- Logo
- Created by: David Briggs Mike Whitehill Steven Knight
- Presented by: Mārtiņš Ķibilds; Ģirts Līcis;
- Country of origin: Latvia

Original release
- Network: TV3
- Release: 4 September 2002 – 2008

= Gribi būt miljonārs? =

Latvian game show

Gribi būt miljonārs? (English translation: Want to be a millionaire?) is a Latvian game show based on the original British format of Who Wants to Be a Millionaire?.

The show was hosted by Mārtiņš Ķibilds from 2002 to 2007, before being replaced by Ģirts Līcis for the final season.

Gribi būt miljonārs? was broadcast from 2002 to 2008. It was shown on the Latvian TV station TV3 on Wednesday at 20:20 (UTC+2).

==Rules==
The main goal of the game was to win 50,000 lati (20,000 lati - 2003 to 2005 and 10,000 lati - 2002 to 2003) by answering 15 multiple-choice questions correctly. When a contestant got the fifth question correct, he would leave with at least 100 lati (50 lati - 2003 to 2005 and 25 lati - 2002 to 2003). When a contestant got the tenth question correct, he would leave with at least 1,000 lati (500 lati - 2003 to 2005 and 320 lati - 2002 to 2003). There were three lifelines - "fifty fifty", "phone a friend" and "ask the audience". Later, at the third season, there was sometimes a fourth lifeline, that you could get if you answer at least five questions.

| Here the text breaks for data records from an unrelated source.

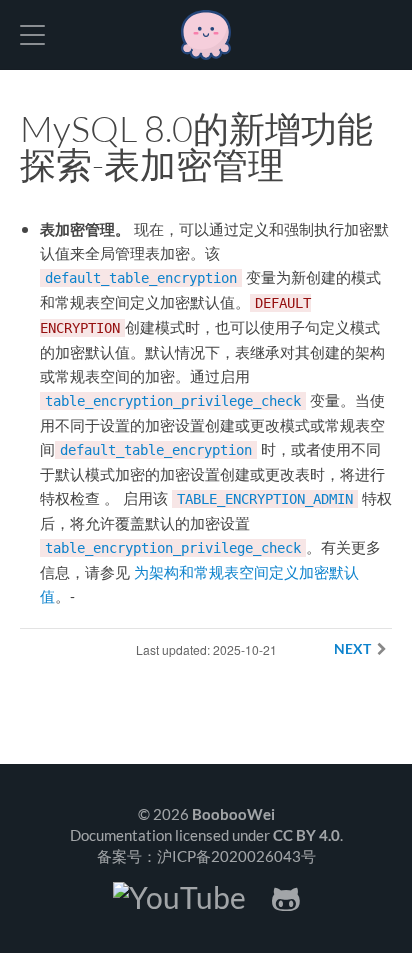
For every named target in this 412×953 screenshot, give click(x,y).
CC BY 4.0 (306, 835)
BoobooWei (233, 814)
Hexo (206, 35)
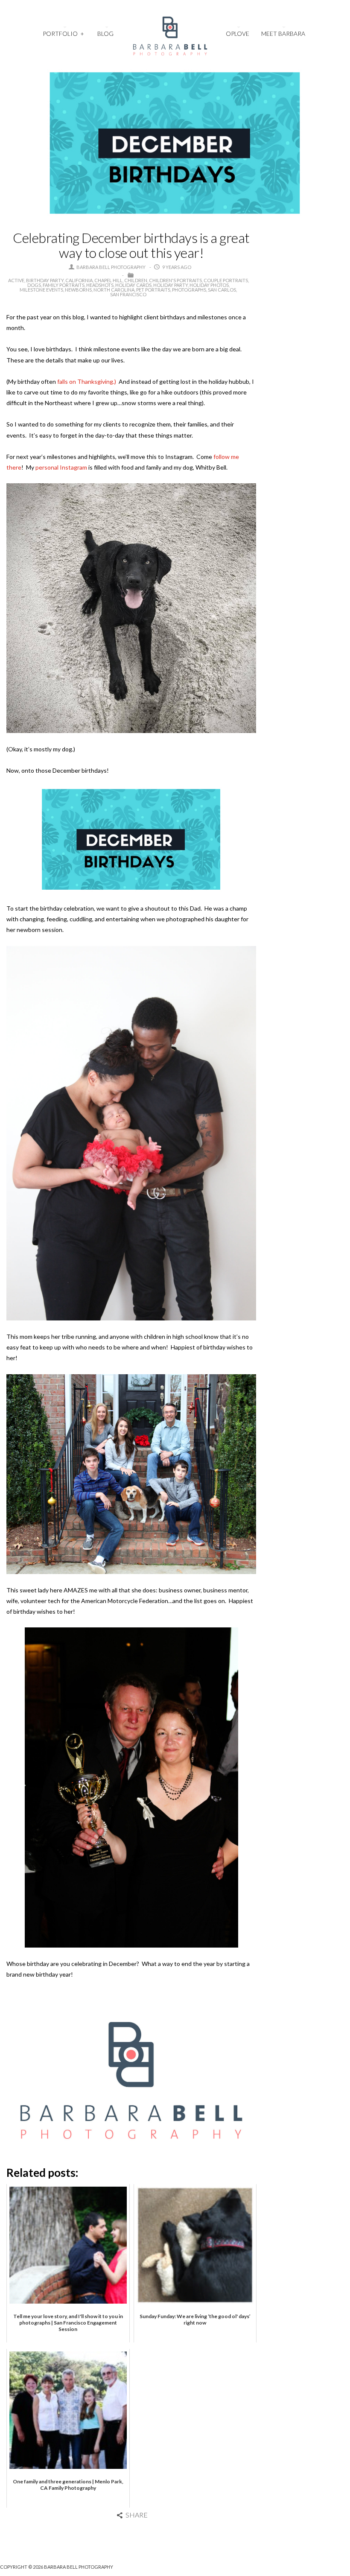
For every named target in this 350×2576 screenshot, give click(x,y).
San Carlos (222, 289)
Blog (105, 33)
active (16, 280)
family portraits (64, 285)
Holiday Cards (133, 285)
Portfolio (63, 33)
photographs (189, 289)
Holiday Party (170, 285)
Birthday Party (45, 280)
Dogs (34, 285)
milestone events (41, 289)
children (135, 280)
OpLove (237, 33)
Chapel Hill (108, 280)
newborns (78, 289)
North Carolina (113, 289)
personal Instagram (61, 467)
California (79, 280)
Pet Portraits (153, 289)
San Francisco (128, 294)
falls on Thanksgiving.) (88, 381)
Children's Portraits (175, 280)
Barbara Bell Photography (111, 267)
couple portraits (226, 280)
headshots (100, 285)
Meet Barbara (283, 33)
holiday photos (209, 285)
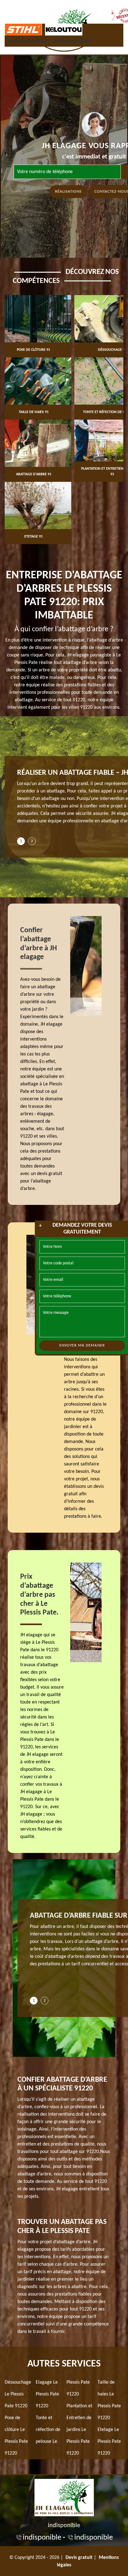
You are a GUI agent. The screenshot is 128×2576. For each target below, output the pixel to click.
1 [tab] (21, 841)
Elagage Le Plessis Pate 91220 (47, 2394)
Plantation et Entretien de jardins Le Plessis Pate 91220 (79, 2430)
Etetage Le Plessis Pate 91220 (109, 2441)
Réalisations (68, 192)
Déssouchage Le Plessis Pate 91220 (18, 2394)
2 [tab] (32, 841)
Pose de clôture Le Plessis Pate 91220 (16, 2435)
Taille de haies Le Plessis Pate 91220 (109, 2400)
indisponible (27, 41)
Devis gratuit (79, 2557)
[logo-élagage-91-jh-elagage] (64, 2496)
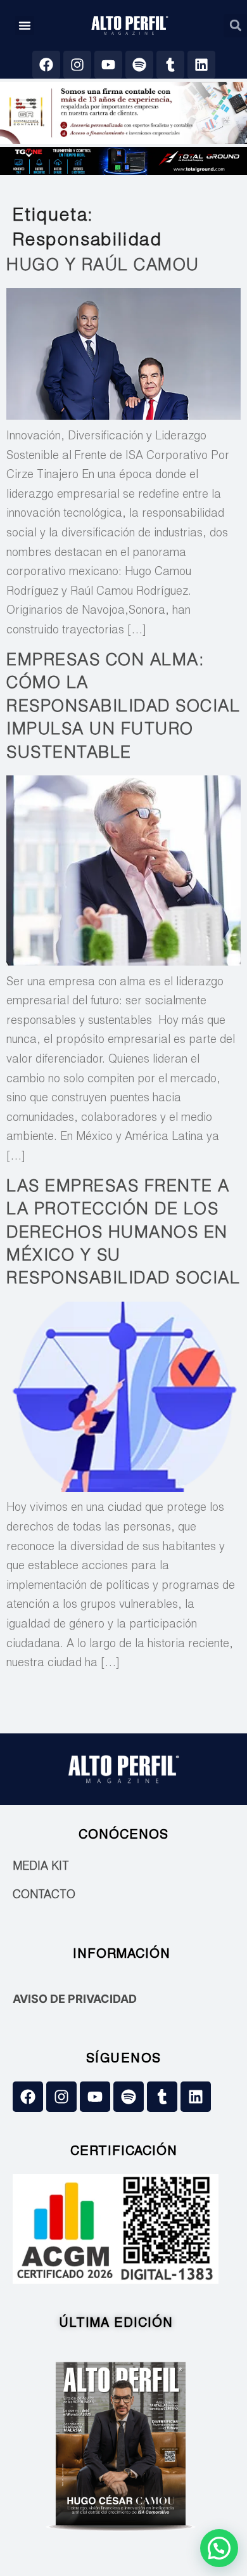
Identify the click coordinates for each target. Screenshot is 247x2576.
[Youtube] (108, 65)
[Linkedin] (201, 65)
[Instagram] (77, 65)
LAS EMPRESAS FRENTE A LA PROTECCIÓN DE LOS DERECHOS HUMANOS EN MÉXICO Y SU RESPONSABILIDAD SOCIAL (123, 1233)
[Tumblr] (170, 65)
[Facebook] (46, 65)
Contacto (44, 1895)
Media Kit (41, 1867)
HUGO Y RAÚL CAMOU (103, 266)
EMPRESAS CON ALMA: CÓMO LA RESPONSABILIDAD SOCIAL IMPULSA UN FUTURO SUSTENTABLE (123, 707)
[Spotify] (139, 65)
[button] (24, 25)
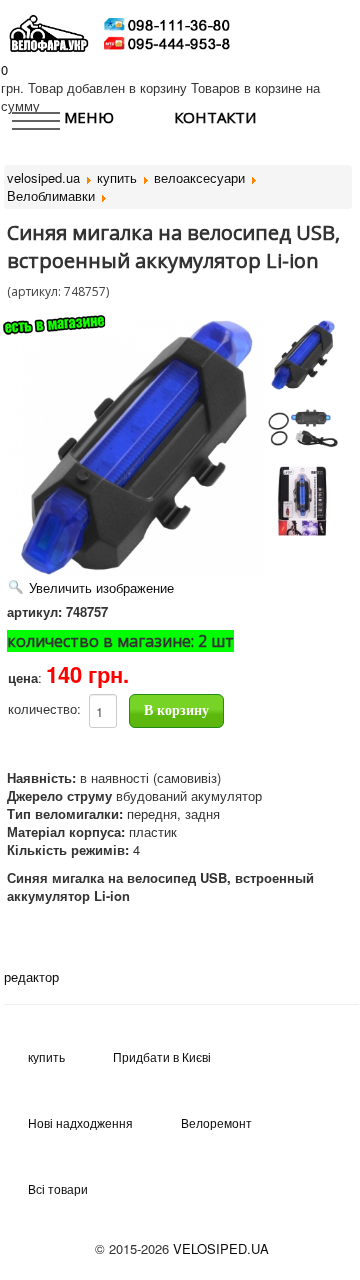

It was called, "three wise men". It meant, that in 30 seconds three celebrities could tell you what they think is the answer to the question.

== Prizes ==

Payout structure
| Question number | Question value |  |  |
| 2002–2003 | 2003–2005 | 2005–2008 |
| 15 | 10,000 lati (€14,216) | 20,000 lati (€28,431) | 50,000 lati (€71,078) |
| 14 | 5,000 lati (€7,108) | 10,000 lati (€14,216) | 25,000 lati (€35,539) |
| 13 | 2,500 lati (€3,554) | 5,000 lati (€7,108) | 10,000 lati (€14,216) |
| 12 | 1,250 lati (€1,777) | 2,500 lati (€3,554) | 5,000 lati (€7,108) |
| 11 | 640 lati (€910) | 1,250 lati (€1,777) | 2,000 lati (€2,843) |
| 10 | 320 lati (€455) | 500 lati (€711) | 1,000 lati (€1,422) |
| 9 | 160 lati (€227) | 250 lati (€355) | 500 lati (€711) |
| 8 | 80 lati (€114) | 125 lati (€178) | 325 lati (€462) |
| 7 | 40 lati (€57) | 80 lati (€114) | 225 lati (€320) |
| 6 | 30 lati (€43) | 60 lati (€85) | 125 lati (€178) |
| 5 | 25 lati (€36) | 50 lati (€71) | 100 lati (€142) |
| 4 | 20 lati (€28) | 40 lati (€57) | 80 lati (€114) |
| 3 | 15 lati (€21) | 30 lati (€43) | 60 lati (€85) |
| 2 | 10 lati (€14) | 20 lati (€28) | 40 lati (€57) |
| 1 | 5 lati (€7) | 10 lati (€14) | 20 lati (€28) |
Milestone Top prize

== Winners ==
There is only one winner in Latvian version, Elita Rumpe, who win 10,000 lati on 18 December 2002.